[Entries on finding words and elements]
__________

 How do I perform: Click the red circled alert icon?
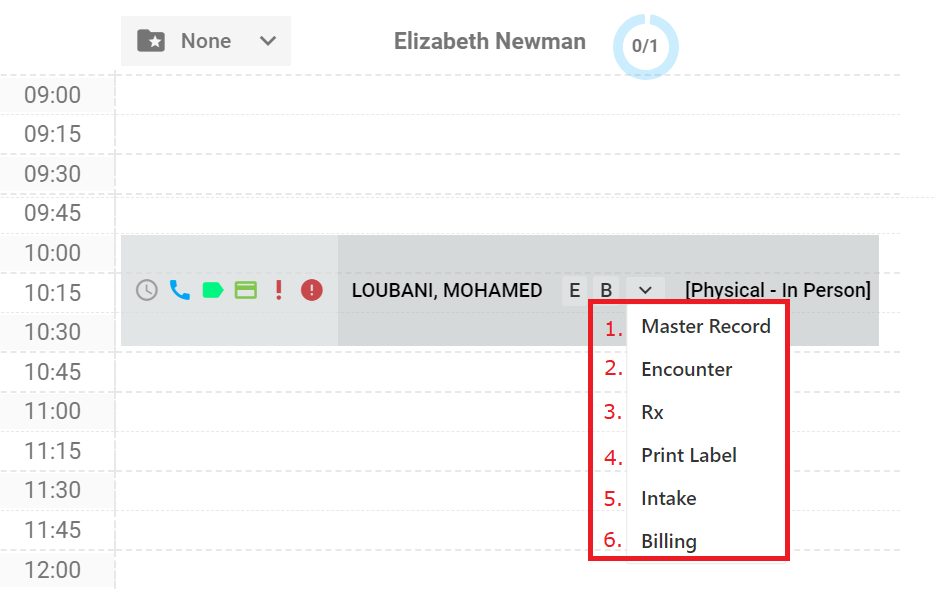[x=312, y=291]
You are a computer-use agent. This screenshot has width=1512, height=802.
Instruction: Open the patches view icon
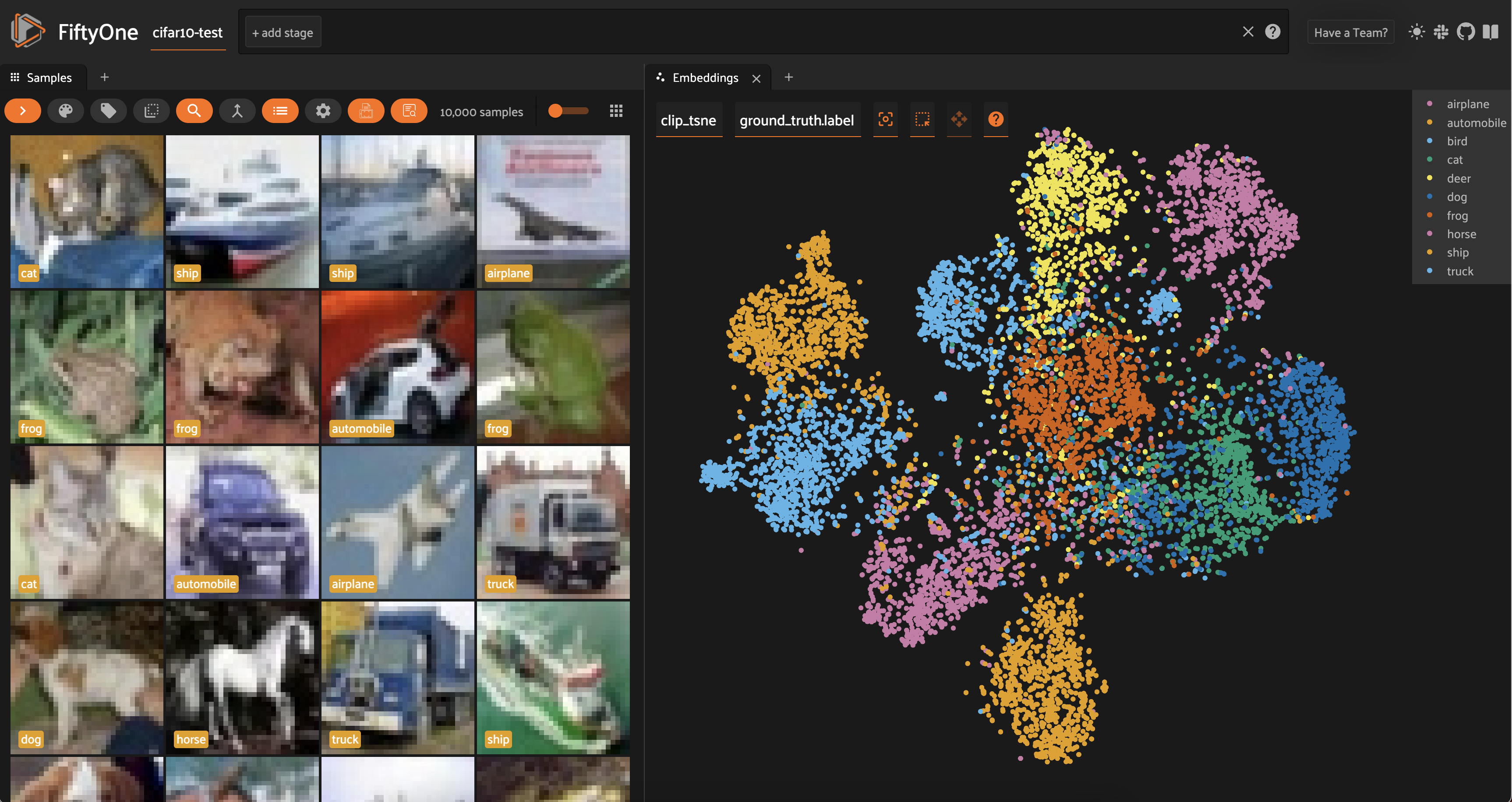coord(152,111)
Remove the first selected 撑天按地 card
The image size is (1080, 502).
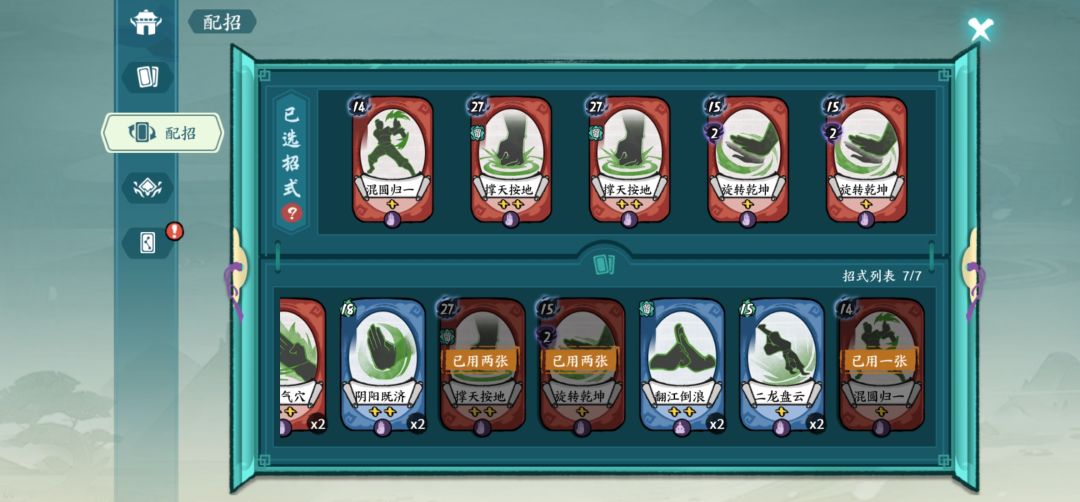[x=511, y=161]
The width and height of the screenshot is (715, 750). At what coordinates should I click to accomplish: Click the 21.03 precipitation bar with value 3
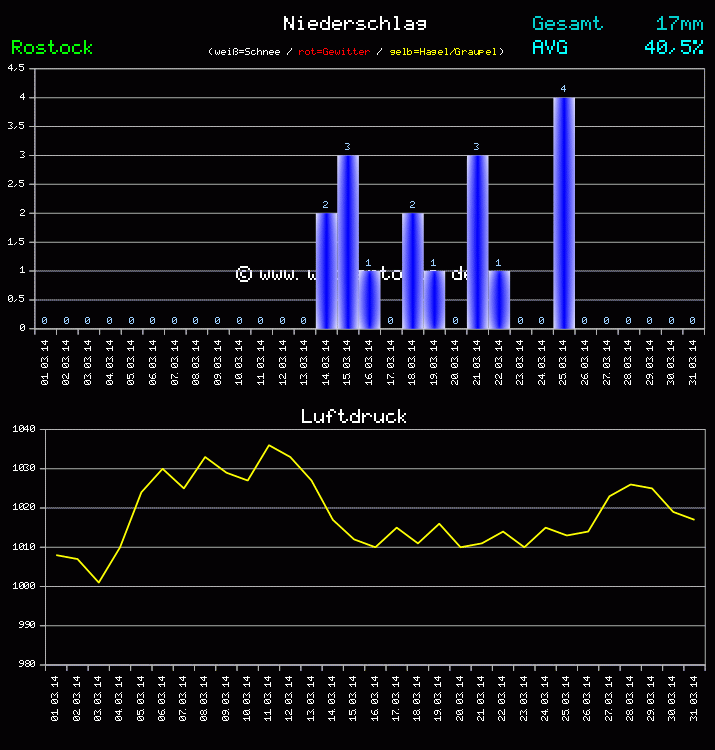tap(477, 241)
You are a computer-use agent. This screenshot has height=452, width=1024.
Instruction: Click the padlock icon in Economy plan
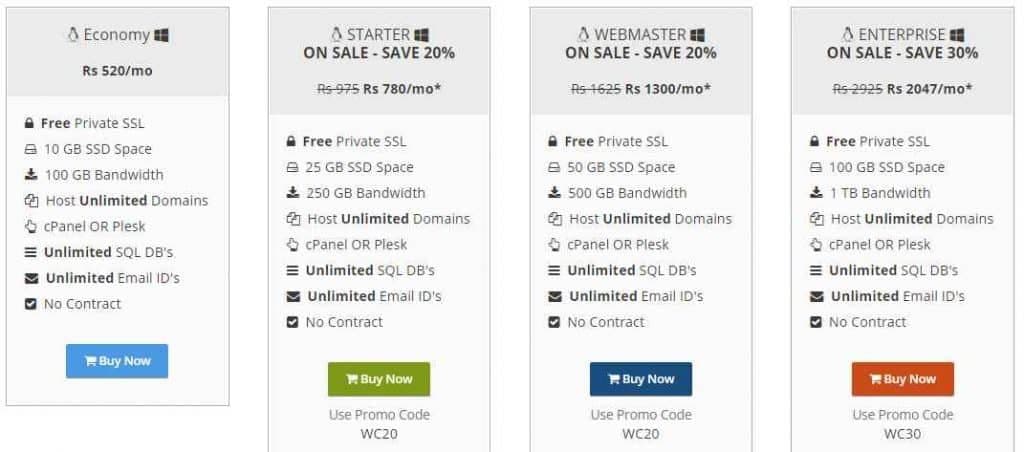29,123
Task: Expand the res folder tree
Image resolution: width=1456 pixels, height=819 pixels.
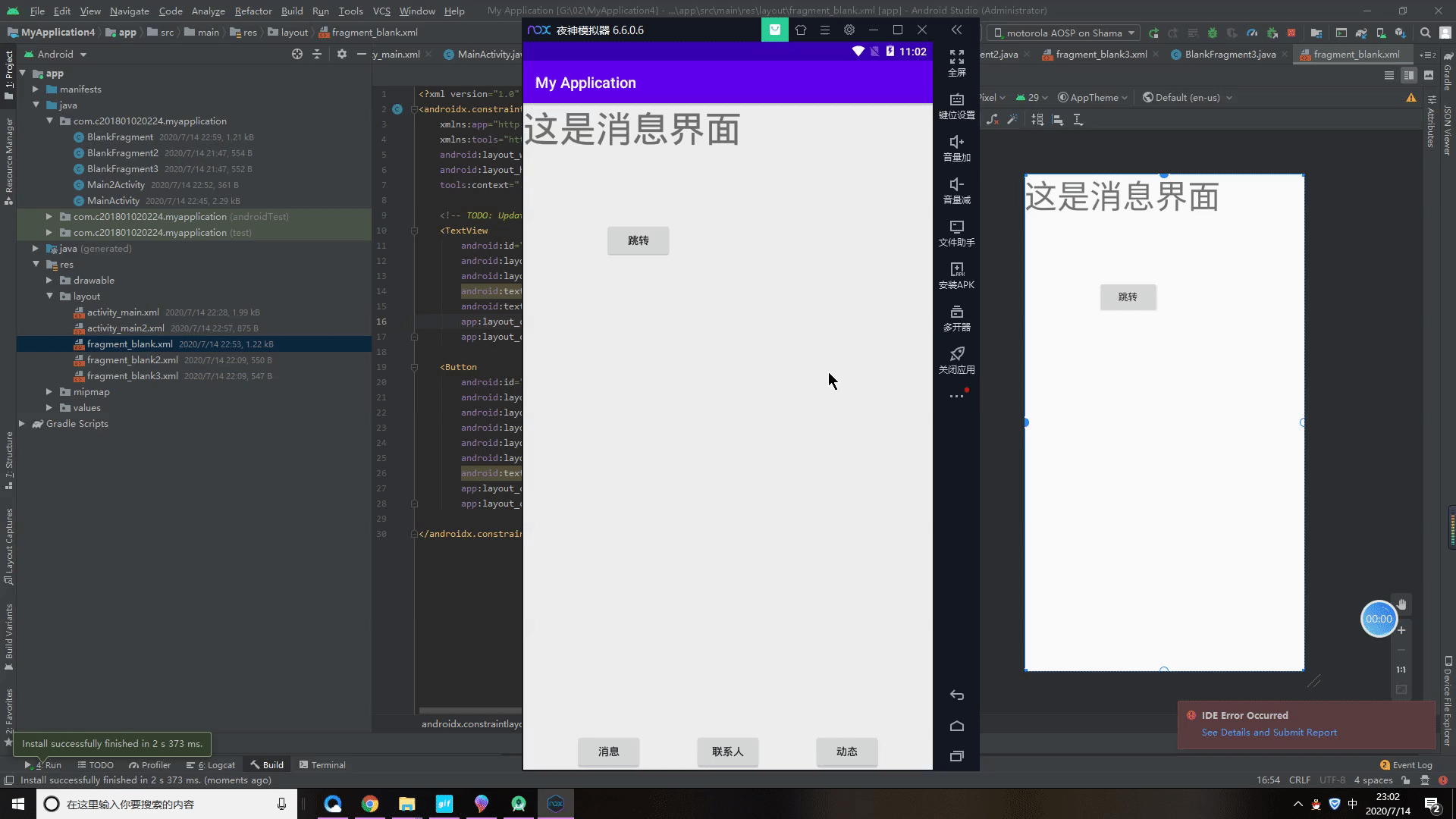Action: tap(36, 263)
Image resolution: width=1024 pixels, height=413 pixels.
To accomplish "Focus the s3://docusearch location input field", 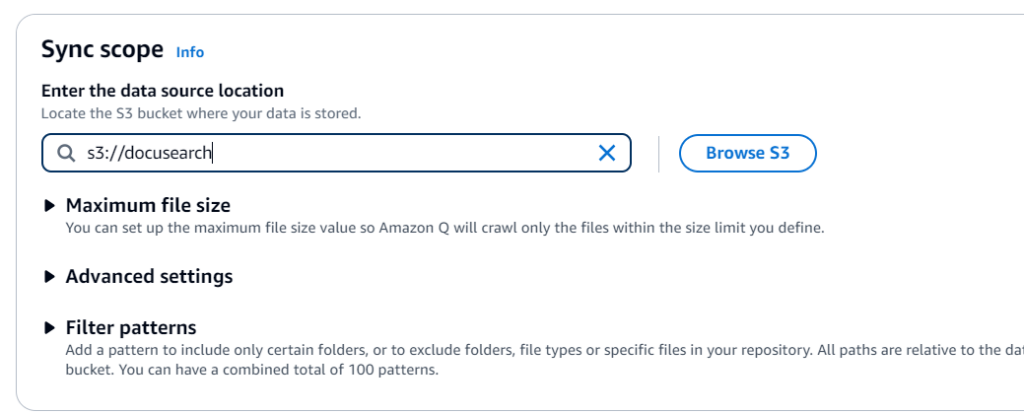I will click(336, 153).
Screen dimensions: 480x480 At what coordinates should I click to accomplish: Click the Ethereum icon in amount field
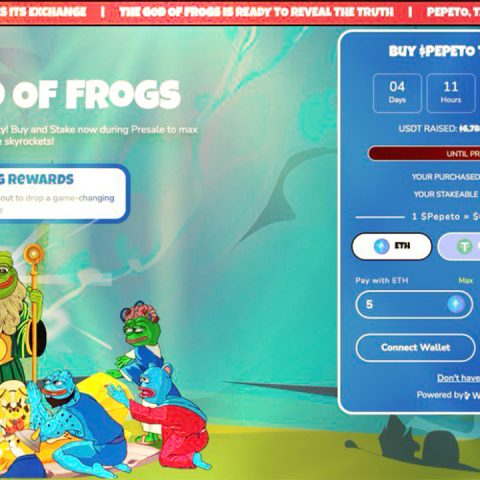click(x=456, y=304)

__________

### SHORT EXERCISE
Please write out the stretch of the material from its start through the line containing "[x=511, y=161]" word for word, leaving out the pictures.

### SOLUTION FOR THIS EXERCISE
 How do I perform: Click the red circled alert icon?
[x=312, y=291]
You are a computer-use agent. This screenshot has width=1512, height=802.
Instruction: Open the patches view icon
coord(152,111)
Remove the first selected 撑天按地 card
The image size is (1080, 502).
[x=511, y=161]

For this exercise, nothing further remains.